Each entry should be printed exactly, with its images omitted.
[[ MATERIAL SHOWN, beginning ]]
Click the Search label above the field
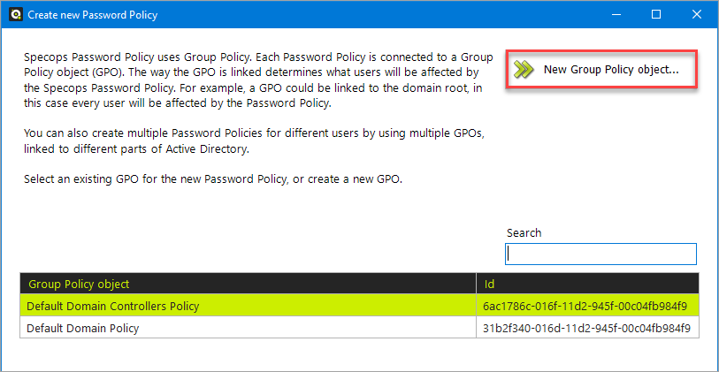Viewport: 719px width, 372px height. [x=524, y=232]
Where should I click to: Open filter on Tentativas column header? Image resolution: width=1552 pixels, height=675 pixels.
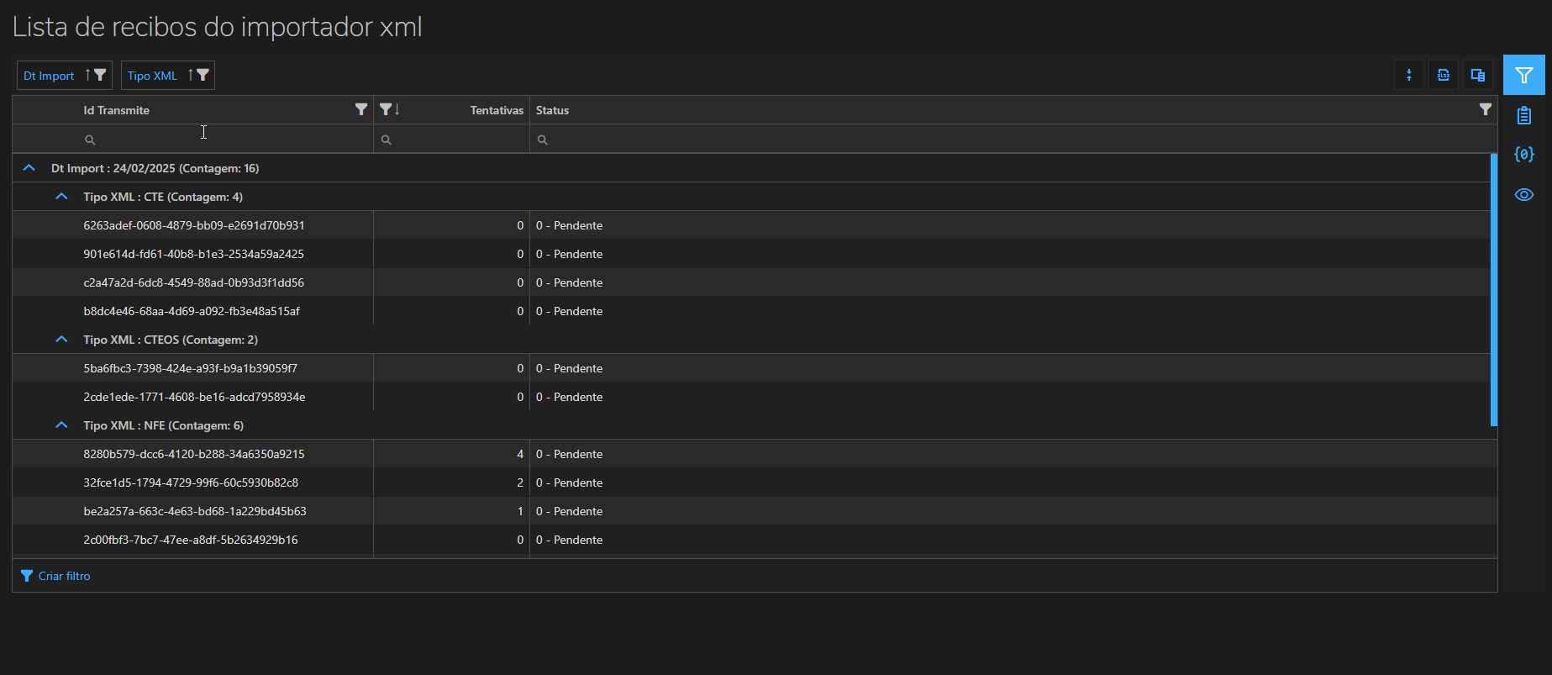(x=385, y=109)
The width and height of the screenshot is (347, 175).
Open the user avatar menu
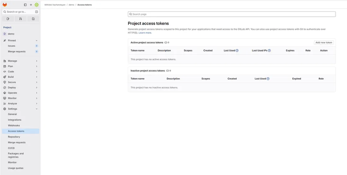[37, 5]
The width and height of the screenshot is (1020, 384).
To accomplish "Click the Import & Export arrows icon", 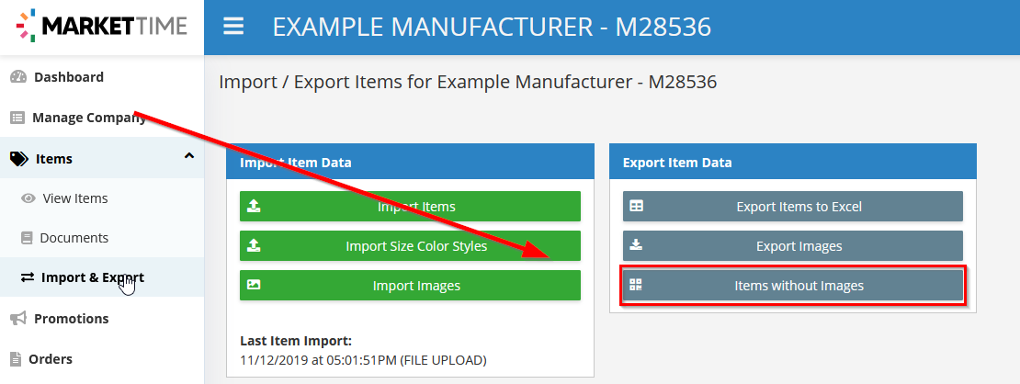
[[ MATERIAL SHOWN, end ]]
EXERCISE OUTPUT ::
Click the Search label above the field
Viewport: 719px width, 372px height. [x=524, y=232]
Where should I click to: Open filter on Tentativas column header? Image resolution: width=1552 pixels, height=675 pixels.
(x=385, y=109)
The width and height of the screenshot is (347, 175).
Open the user avatar menu
[37, 5]
The width and height of the screenshot is (1020, 384).
To accomplish "Click the Import & Export arrows icon", 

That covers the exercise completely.